Summer Gains in Alamo

A Texas community college system has had some success offering free summer courses to encourage students to pursue full-time status, but questions remain about why more students aren't taking up the offer.

September 19, 2018
St. Philip's College

A program that began as a unique initiative to eliminate “summer melt” has also led to increases in the number of students returning to campus and taking on larger course loads to get to graduation quicker.

The Alamo Colleges District is two years into its Summer Momentum Program, which officially started in 2017 and provides scholarships for free summer courses at its system of five Texas community colleges to students who earned at least 18 credit hours in the preceding fall and spring. Students who carry between 18- and 24-credit course loads can receive up to six free credit hours in the subsequent summer.

The program was created to counter what some academics call “summer melt,” which occurs when students who were enrolled in the spring don't return for the fall semester, and to encourage more students to attend full-time. So far, more than 7,000 Alamo students, about 34 percent of the total student population, have participated in the program each year, according to the district's data. The free courses cost the system about $3 million a year.

“We did see higher levels of persistence and we saw slightly higher grade point averages as they persisted compared to those who did not take advantage of the summer momentum program,” said Diane Snyder, Alamo’s vice chancellor for finance and administration and interim vice chancellor for economic and work-force development.

At San Antonio College, 42.5 percent of students in the summer program were enrolled during the following fall semester in 2017 compared to 28 percent of students who did not receive the scholarship. Northwest Vista College also saw significant gains in persistence in the first year of the program, with 63.6 percent of students in the summer program enrolling the subsequent fall compared to 43.2 percent of their peers who did not participate in the summer program.
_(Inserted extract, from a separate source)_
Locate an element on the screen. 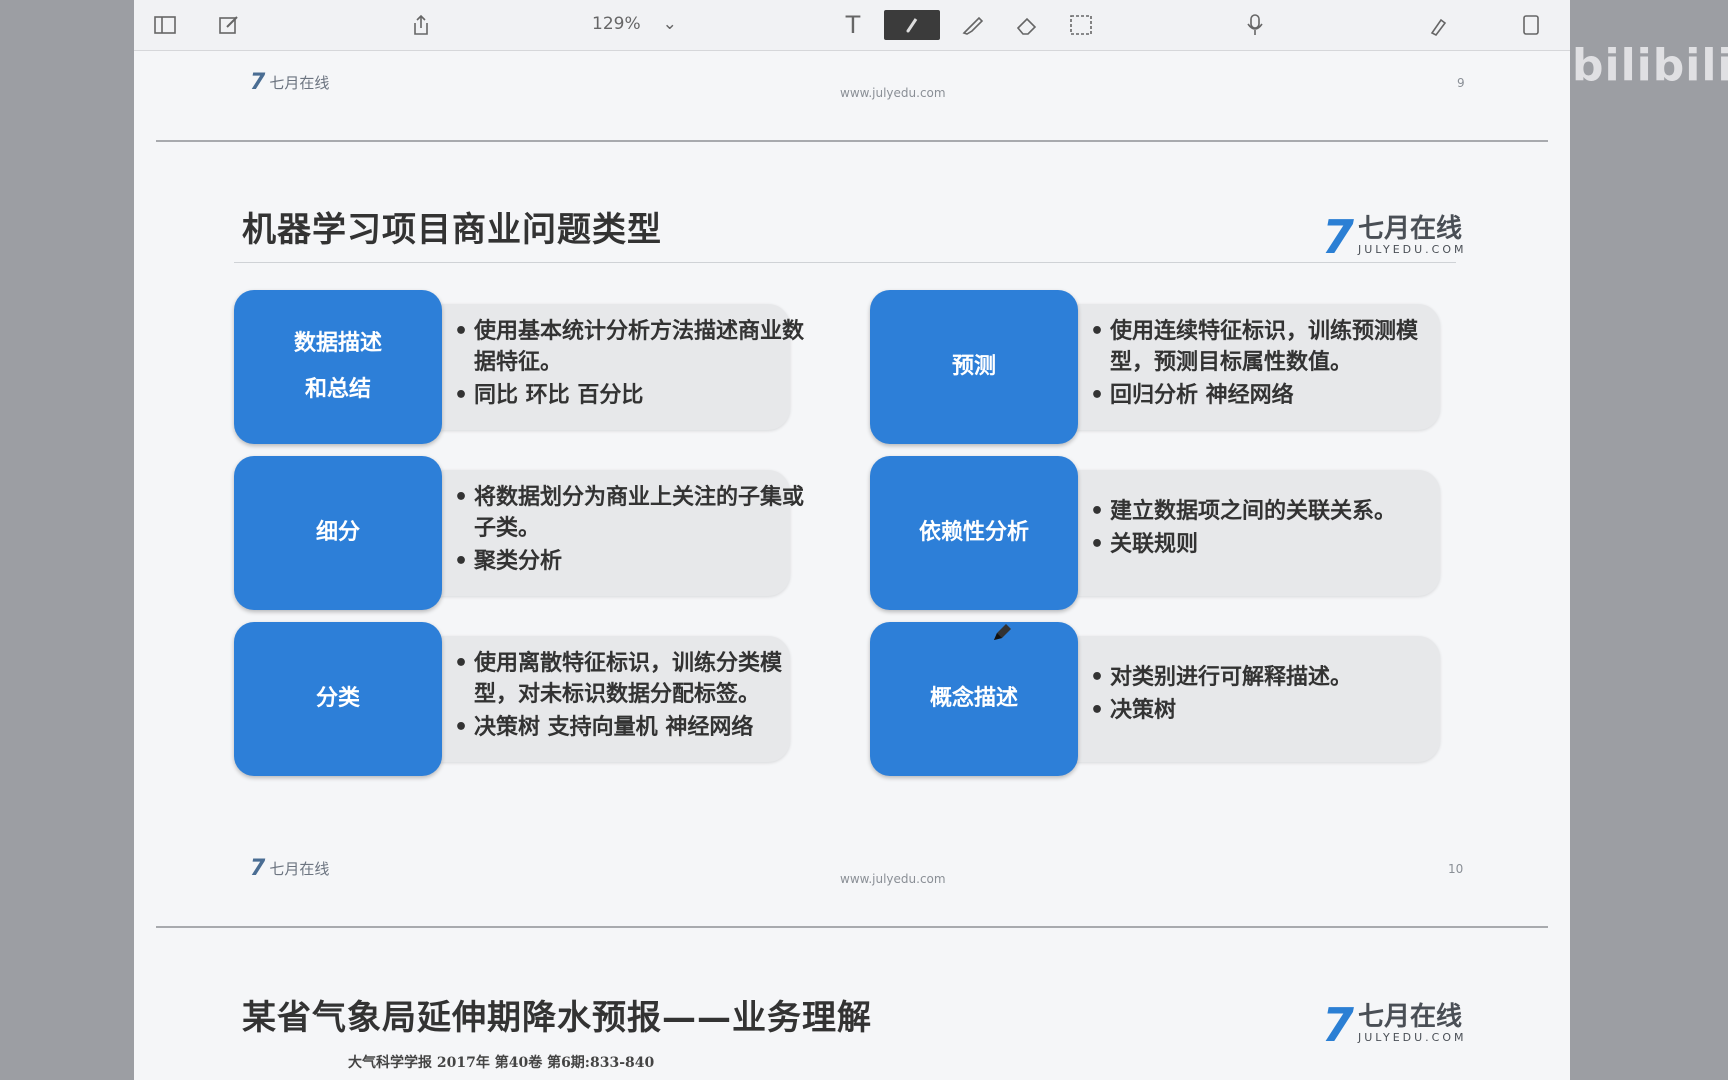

The system also saw students taking more classes in the summer than the scholarships covered. For example, of the more than 3,700 students who qualified for three free credits in the summer, about two-thirds of them enrolled in more credit hours. Among those who qualified for six free credit hours -- about 3,800 students -- about one-third of them enrolled in more than six credits. This year for the first time, students could choose to use summer Pell Grant funding to cover the costs of courses that weren't covered by the scholarship.

Davis Jenkins, a senior research associate with the Community College Research Center at Teachers College at Columbia University, said the numbers indicate a consciousness among program administrators and participating students about the time and work it takes to earn a degree.

“Most community college students nationally don’t have a plan or know how far they have to go, or even know they need to get through quickly,” he said.

Jenkins said the increases Alamo is seeing reflect the work the district is doing as part of its guided pathways effort, which helps students identify the credits they have, the credits they need and how long it will take them to graduate.

“Colleges are increasing their full-time enrollment even in some cases where head-count enrollment is declining because students are taking more courses,” he said. “And they’re able to take more courses because every student is on a plan.”

Despite the early successes of the summer initiative, some challenges remain.

“We had thought perhaps in the second summer we’d see more students taking advantage of the program, and so far, we’re seeing about the same,” Snyder said. “So we need to peel that onion a little more.”

About 50 percent of eligible students who earned 18 to 24 credits over the fall and spring semesters have participated in the program each year. In 2017, more than 14,200 students qualified for the scholarship, and in 2018, 14,290 students were eligible for the program. The number of students participating in the program has remained relatively the same since it began. A total of 7,256 students participated in 2017, but this past summer only 7,225 students received the scholarship.

District officials suspect that some students who are eligible for the scholarship may graduate from Alamo before they can take advantage of it, or they may not be interested in taking more courses in the summer regardless of whether it’s free or not, Snyder said.

The colleges plan to dig into the data to understand why eligible students are not enrolling in the free courses. The system also plans to follow the students for longer than two summers to see whether they graduate or transfer, but so far, it’s too early for that level of detail, Snyder said.

There have been several popular initiatives around the country to help students increase the number of courses they take each year so they can graduate sooner. For instance, Complete College America, a nonprofit organization, promotes a 15 to Finish initiative that encourages students to pursue at least 15 credits per semester. And California has a new program that awards qualified community college students up to $4,000 a year if they take 15 credits or more per semester. Meanwhile, in Ohio, Marion Technical College has a new program that awards students a tuition-free second year -- or 35 credit hours free -- if they complete at least 30 hours of college-level courses in the first year while earning a 2.5 grade point average.

The next step for Alamo will be examining the data to determine who is taking advantage of the program and whether they’re closing racial equity gaps, Jenkins said. He noted that the gains at Palo Alto College are significant because it’s also a Hispanic-serving institution.

“This could be big in community colleges,” he said. “All of the colleges over all are improving and that’s really impressive … but how is this benefiting older students, low-income students and students of color?”